━━━ PAGE ━━━

Aaron Edward Dowden v. State
This text of Aaron Edward Dowden v. State (Aaron Edward Dowden v. State) is published on Counsel Stack Legal Research, covering Court of Appeals of Texas primary law. Counsel Stack provides free access to over 12 million legal documents including statutes, case law, regulations, and constitutions.
Opinion
In The
Court of Appeals Ninth District of Texas at Beaumont ____________________ NO. 09-14-00216-CR ____________________
AARON EDWARD DOWDEN, Appellant
V.
THE STATE OF TEXAS, Appellee _______________________________________________________ ______________
On Appeal from the 252nd District Court Jefferson County, Texas Trial Cause No. 10-08872 ________________________________________________________ _____________
MEMORANDUM OPINION
In this appeal, Aaron Edward Dowden’s court-appointed counsel filed a
brief contending no arguable grounds can be advanced to support reversing
Dowden’s felony conviction of driving while intoxicated. Based on our review of
the record, we agree with Dowden’s counsel that no arguable issues exist that
would support a decision to reverse the judgment being appealed. See Anders v.
California, 386 U.S. 738 (1967).
1 After pleading guilty, Dowden was found guilty of driving while
intoxicated, a third-degree felony, sentenced to three years in prison, and assessed
a $500 fine. See Tex. Penal Code Ann. §§ 49.04(a), 49.09(b)(2) (West Supp.
2014). 1 However, the trial court suspended Dowden’s sentence and placed him on
probation for three years. Approximately two years later, the State filed a motion
asking the trial court to revoke its decision placing Dowden on probation. During
the hearing on the State’s motion, Dowden pled “true” to violating several of the
terms of the order governing his probation. Based on its findings that Dowden
violated the order that governed the terms of his probation, the trial court revoked
its order of probation, and assessed a sentence requiring that Dowden be
imprisoned for three years, noting the credits to which he was entitled for the time
that he had already served.

━━━ PROVIDED RECORDS ━━━

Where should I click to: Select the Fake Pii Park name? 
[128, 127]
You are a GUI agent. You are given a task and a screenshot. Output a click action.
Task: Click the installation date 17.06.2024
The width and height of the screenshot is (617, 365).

━━━

REQUIREMENTS:
Reproduce the Dowden opinion from "THE STATE OF" to "See Anders v.", replacing "judgment" with "ruling".

COMPLETE OUTPUT:
THE STATE OF TEXAS, Appellee _______________________________________________________ ______________
On Appeal from the 252nd District Court Jefferson County, Texas Trial Cause No. 10-08872 ________________________________________________________ _____________
MEMORANDUM OPINION
In this appeal, Aaron Edward Dowden’s court-appointed counsel filed a
brief contending no arguable grounds can be advanced to support reversing
Dowden’s felony conviction of driving while intoxicated. Based on our review of
the record, we agree with Dowden’s counsel that no arguable issues exist that
would support a decision to reverse the ruling being appealed. See Anders v.